======== RECORDS TO USE ========

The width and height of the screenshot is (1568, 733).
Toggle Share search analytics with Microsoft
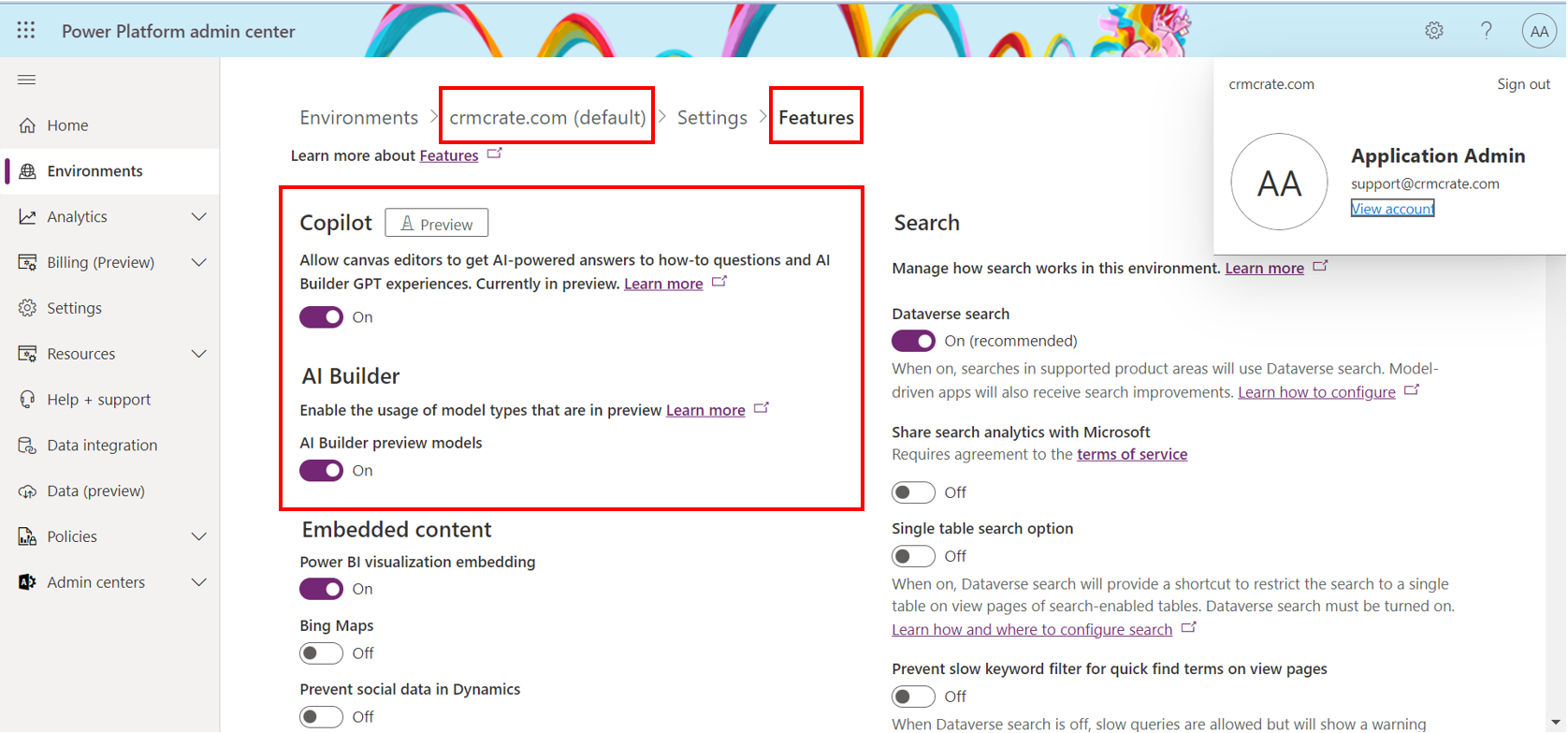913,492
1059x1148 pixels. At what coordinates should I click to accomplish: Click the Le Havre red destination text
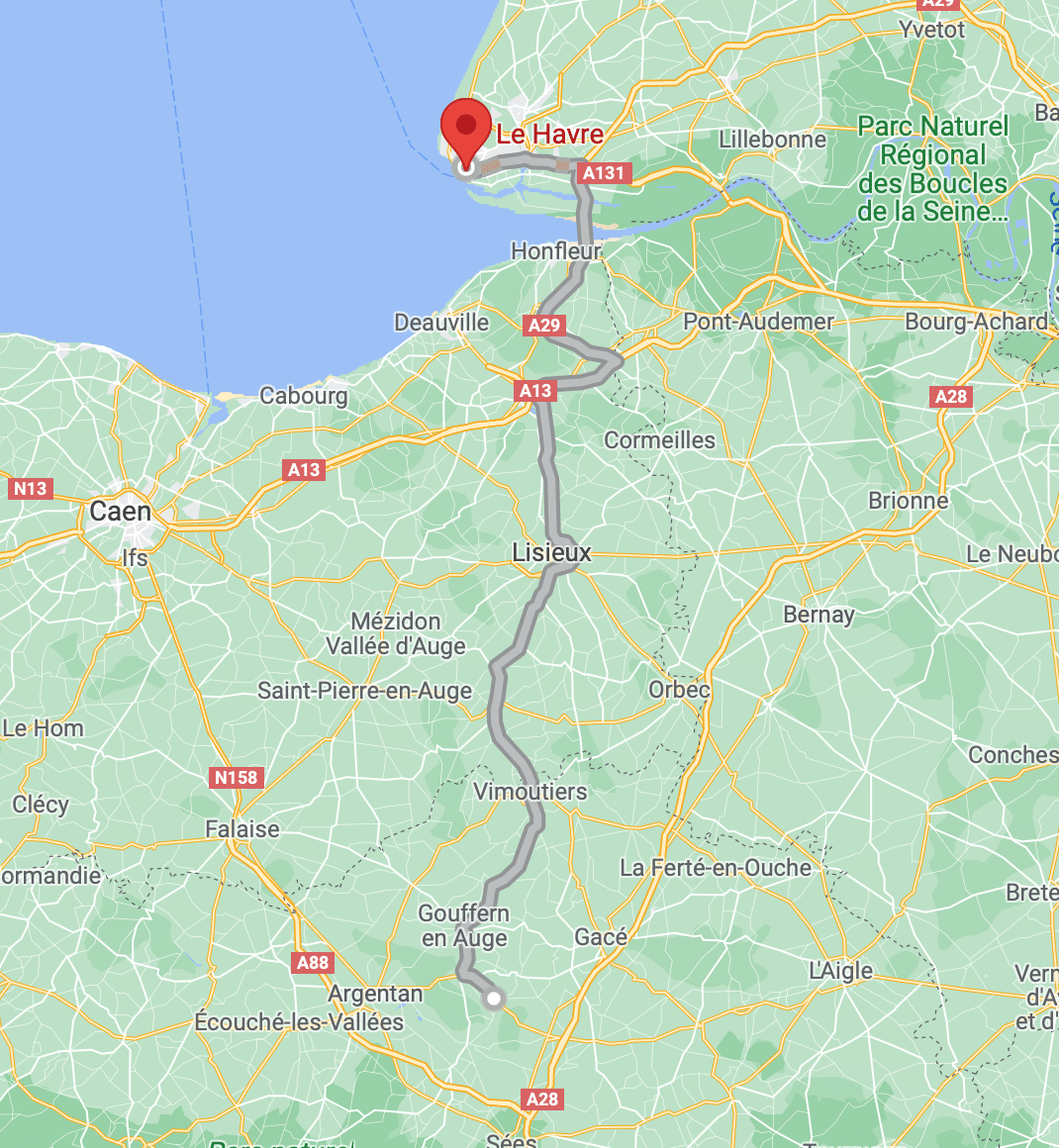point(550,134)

========

WHAT TO DO:
An exact copy of the listing is needed, minus its pictures.

OUTPUT FOR THIS TASK:
The width and height of the screenshot is (1568, 733).
Toggle Share search analytics with Microsoft
913,492
1059x1148 pixels. At what coordinates should I click to accomplish: Click the Le Havre red destination text
point(550,134)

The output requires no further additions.